New toilet flange; not level with floor
 
1 Attachment(s)
Hi, all of my dwv pipes in my house have just been replaced with abs as a part of my bathroom remodel project.
A couple days ago I glued the flange onto the outside of the 3" pipe. I thought there would be enough play in the pipes to make the flange level on the floor once bolted down. I was wrong. This isn't even close.

What should I do? I was thinking about cutting of this flange and getting a new one that goes inside the pipe with a rubber donut and hoping there will be enough play in the donut to go in slightly crooked.

Attachment 48514

TheEplumber 04-03-2012 02:52 PM

If you have access below, you can cut the 3" horizontal line, then use a coupling to rotate the pipe so it's plumb.
Or call your plumber back.. if you hired the work done. No excuse for a professional.

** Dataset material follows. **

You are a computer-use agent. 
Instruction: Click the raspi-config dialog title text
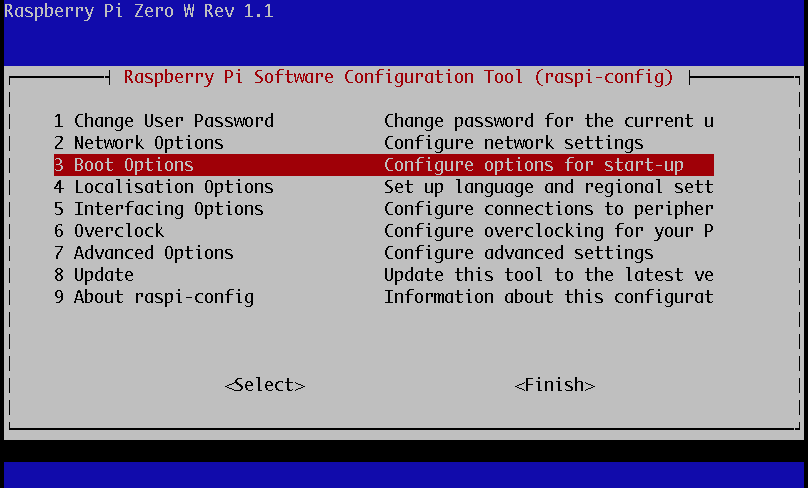point(398,77)
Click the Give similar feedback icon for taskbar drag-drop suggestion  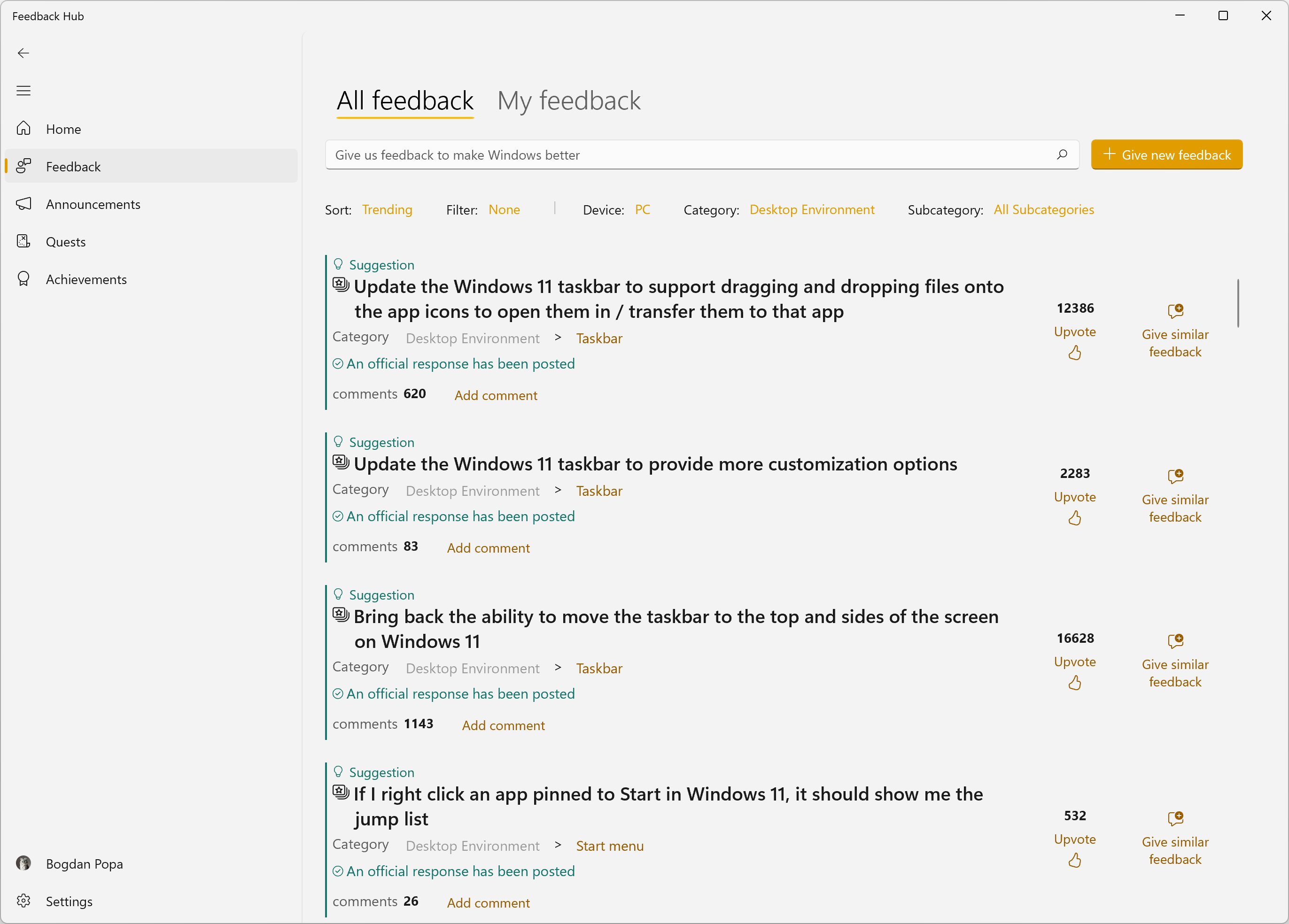click(1176, 311)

M3 Pete 04-03-2012 02:56 PM

Quote:

Originally Posted by TheEplumber (Post 891098)
If you have access below, you can cut the 3" horizontal line, then use a coupling to rotate the pipe so it's plumb.
Or call your plumber back.. if you hired the work done. No excuse for a professional.

He said he glued the pipe. oops

But I like your solution, better than cutting the vertical. I assume you are talking about a glued coupling, right?

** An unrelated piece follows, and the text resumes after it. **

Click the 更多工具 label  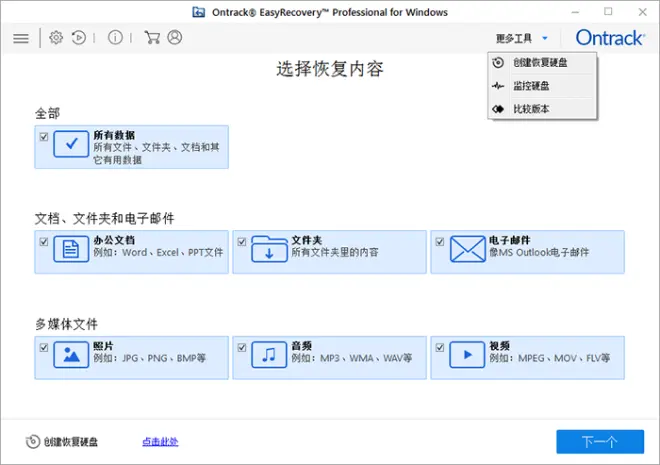click(x=514, y=38)
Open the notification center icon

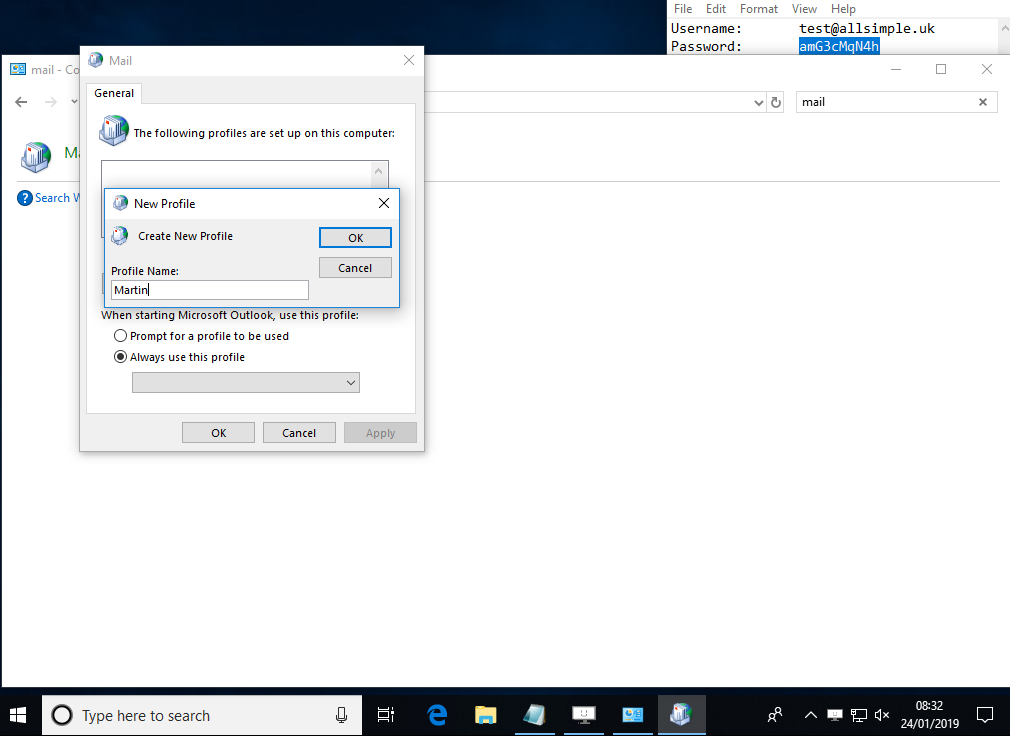click(x=985, y=715)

housegsx 04-03-2012 03:14 PM

The flange is glued directly to a 90 elbow then a coupler then a Y for the shower and sink. Right behind that is my T for the vent. There aren't really any runs of piping between the fittings, everything is really tight.

The way that flange is attathed to the elbow wouldn't change if the elbow was rotated. It sits like that because it seems there is too much slope.

housegsx 04-03-2012 03:26 PM

1 Attachment(s)
Here is a pic from the under the floor from the closet behind the bathroom. You can see in the foreground the Y for the toilet and shower/sink. Further back you can see the coupler immediated after

Attachment 48517

the elbow, and on the other end of that coupler through the floor joist is the 90 that the flange attaches to.

Alan 04-03-2012 09:50 PM

http://compare.ebay.com/like/2307326..._lwgsi=y&cbt=y



:thumbup:

TheEplumber 04-03-2012 10:02 PM

You have to have the riser below the flange plumb. They don't make a flange to compensate for it.

housegsx 04-03-2012 10:48 PM

Ok, so I did try to put 2 screws in on the high side. It brought it down alot so far, probably 1/2 if what is was before.

What about a little heat down the pipe? Maybe it will flex enough to make the difference.

jimmy21 04-03-2012 11:05 PM

do yourself a favor and cut it all out and start the section over. It sounds like a lot of work, but it will be faster and better

Alan 04-04-2012 09:32 AM

Quote:

Originally Posted by housegsx (Post 891368)
Ok, so I did try to put 2 screws in on the high side. It brought it down alot so far, probably 1/2 if what is was before.

What about a little heat down the pipe? Maybe it will flex enough to make the difference.

No. The screws that you're using to force the high side of the flange down are going to crack the plastic over time.

Both of these ideas are bad. A good idea would be to start over at the nearest fitting, and use the tool I linked to above to save yourself from having to cut ALL of that stuff out.